» **Assignment**
The data are to be restated in full, exactly as presented.

[Data records Boundary: Start]

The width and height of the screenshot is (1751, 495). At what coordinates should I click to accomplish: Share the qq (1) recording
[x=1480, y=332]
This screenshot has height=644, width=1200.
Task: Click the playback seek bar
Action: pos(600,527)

[Data records Boundary: End]

» **Exercise solution**
The width and height of the screenshot is (1751, 495). At what coordinates should I click to accomplish: Share the qq (1) recording
[x=1480, y=332]
This screenshot has height=644, width=1200.
Task: Click the playback seek bar
Action: pos(600,527)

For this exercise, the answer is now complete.